Abstract
The We and others have previously shown that polygenic risk score analysis (PRS) has considerable predictive utility for identifying those at high risk of developing Alzheimer’s disease (AD) with an area under the curve (AUC) of >0.8. However, by far the greatest determinant of this risk is the apolipoprotein E locus with the E4 allele alone giving an AUC of ∼0.68 and the inclusion of the protective E2 allele increasing this to ∼0.69 in a clinical cohort. An important question is to determine how good PRS is at predicting risk in those who do not carry the E4 allele (E3 homozygotes, E3E2 and E2E2) and in those who carry neither the E4 or E2 allele (i.e. E3 homozygotes). Previous studies have shown that PRS remains a significant predictor of AD risk in clinical cohorts after controlling for APOE ε4 carrier status. In this study we assess the accuracy of PRS prediction in a cohort of pathologically confirmed AD cases and controls. The exclusion of APOE4 carriers has surprisingly little effect on the PRS prediction accuracy (AUC ∼0.83 [95% CI: 0.80-0.86]), and the accuracy remained higher than that in clinical cohorts with APOE included as a predictor. From a practical perspective this suggests that PRS analysis will have predictive utility even in E4 negative individuals and may be useful in clinical trial design.

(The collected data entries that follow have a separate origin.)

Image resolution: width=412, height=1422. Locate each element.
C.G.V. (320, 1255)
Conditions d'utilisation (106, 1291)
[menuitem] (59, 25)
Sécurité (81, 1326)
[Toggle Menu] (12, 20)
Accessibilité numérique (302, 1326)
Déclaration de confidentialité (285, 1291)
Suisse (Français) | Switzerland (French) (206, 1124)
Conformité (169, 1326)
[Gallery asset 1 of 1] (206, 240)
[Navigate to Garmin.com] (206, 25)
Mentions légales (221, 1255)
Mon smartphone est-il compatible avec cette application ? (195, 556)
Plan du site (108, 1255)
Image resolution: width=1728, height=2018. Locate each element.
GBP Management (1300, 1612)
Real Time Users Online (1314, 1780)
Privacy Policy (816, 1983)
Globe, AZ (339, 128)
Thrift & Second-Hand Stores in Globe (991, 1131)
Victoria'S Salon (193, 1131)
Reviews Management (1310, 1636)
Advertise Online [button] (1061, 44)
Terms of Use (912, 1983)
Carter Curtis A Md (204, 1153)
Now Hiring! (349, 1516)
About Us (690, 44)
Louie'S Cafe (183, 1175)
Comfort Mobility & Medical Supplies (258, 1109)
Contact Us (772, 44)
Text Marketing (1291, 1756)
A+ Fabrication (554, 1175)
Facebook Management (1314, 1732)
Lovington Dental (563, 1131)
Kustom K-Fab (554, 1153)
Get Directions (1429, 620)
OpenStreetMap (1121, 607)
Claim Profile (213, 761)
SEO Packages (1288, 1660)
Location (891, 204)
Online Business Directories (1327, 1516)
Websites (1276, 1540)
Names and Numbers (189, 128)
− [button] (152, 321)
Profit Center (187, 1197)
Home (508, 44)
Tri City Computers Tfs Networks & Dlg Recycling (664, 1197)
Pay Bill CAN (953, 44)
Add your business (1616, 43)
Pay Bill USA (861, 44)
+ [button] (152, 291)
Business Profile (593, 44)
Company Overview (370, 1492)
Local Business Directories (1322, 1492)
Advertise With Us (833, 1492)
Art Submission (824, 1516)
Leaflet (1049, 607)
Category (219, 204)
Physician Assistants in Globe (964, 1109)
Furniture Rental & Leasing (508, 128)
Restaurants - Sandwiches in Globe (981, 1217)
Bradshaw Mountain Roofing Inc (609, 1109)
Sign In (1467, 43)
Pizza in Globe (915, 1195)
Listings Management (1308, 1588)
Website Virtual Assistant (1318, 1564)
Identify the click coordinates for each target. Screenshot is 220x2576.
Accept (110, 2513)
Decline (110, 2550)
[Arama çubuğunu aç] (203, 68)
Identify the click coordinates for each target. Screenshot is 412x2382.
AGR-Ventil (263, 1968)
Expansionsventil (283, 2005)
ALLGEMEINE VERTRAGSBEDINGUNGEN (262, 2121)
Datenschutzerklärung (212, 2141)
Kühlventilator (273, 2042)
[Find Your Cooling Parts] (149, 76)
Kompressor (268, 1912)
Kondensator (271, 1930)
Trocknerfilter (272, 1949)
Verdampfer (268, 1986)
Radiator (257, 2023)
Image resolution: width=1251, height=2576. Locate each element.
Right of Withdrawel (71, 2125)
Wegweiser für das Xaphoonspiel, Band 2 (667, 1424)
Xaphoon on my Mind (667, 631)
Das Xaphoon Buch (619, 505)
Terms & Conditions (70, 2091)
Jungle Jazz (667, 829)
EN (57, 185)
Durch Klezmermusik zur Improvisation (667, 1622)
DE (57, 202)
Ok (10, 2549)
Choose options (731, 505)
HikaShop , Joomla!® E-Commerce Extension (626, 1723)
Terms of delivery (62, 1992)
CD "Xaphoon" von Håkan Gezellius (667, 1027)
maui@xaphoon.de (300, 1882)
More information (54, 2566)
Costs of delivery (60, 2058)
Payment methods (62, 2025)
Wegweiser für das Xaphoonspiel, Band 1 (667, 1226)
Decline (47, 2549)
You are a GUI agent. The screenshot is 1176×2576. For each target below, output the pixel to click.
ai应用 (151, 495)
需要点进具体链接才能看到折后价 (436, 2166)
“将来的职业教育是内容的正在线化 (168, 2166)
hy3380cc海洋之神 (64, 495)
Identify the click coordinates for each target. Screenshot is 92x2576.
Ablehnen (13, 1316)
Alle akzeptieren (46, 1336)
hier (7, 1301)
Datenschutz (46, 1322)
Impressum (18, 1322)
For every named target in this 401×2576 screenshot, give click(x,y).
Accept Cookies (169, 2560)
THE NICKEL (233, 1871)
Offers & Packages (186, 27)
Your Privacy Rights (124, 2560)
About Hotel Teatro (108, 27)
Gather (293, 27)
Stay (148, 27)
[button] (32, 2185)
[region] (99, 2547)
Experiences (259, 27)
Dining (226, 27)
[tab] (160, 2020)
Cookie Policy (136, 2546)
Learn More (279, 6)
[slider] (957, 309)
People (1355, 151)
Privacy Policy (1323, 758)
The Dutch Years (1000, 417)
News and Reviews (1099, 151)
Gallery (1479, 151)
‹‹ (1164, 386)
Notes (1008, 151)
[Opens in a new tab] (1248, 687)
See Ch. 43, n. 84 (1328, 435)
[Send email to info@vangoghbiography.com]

Key words: Alzheimer’s disease, genetics, pathology, APOE
Introduction
Polygenic risk score (PRS) analysis enhances the predictability of the diagnosis of AD (1). In a recent analysis, we showed that the area under the curve (AUC) in a pathologically confirmed case/control series was 0.84 (2). However, by far the largest contribution to this risk analysis is the E4 allele (risk) and the E2 allele (protective) which gave AUC of 0.68 (E4 alone) and 0.69 (E4+E2) as compared to the overall PRS AUC=0.75 in clinical samples (1). An important practical and theoretical consideration is to understand how good PRS is when the risk at the APOE locus is removed. When this was tested in the clinical series (1) the AUC was reduced from 0.75 in the whole dataset to 0.65 in E3 homozygotes. Assessment of the significance of PRS adjusting for APOE4 statistically was performed (3) and indicated little change in the models’ statistical significance. However for practical application, e.g. selecting individuals for clinical trials, statistical significance is not an informative measure of the algorithm performance. To our knowledge, the PRS accuracy in E3 homozygotes has never been directly investigated in pathologically confirmed samples. Therefore, we tested this in our pathological series by removing from the analysis, first all E4 carriers and then, all E4 and E2 carriers from both the case and the control data sets.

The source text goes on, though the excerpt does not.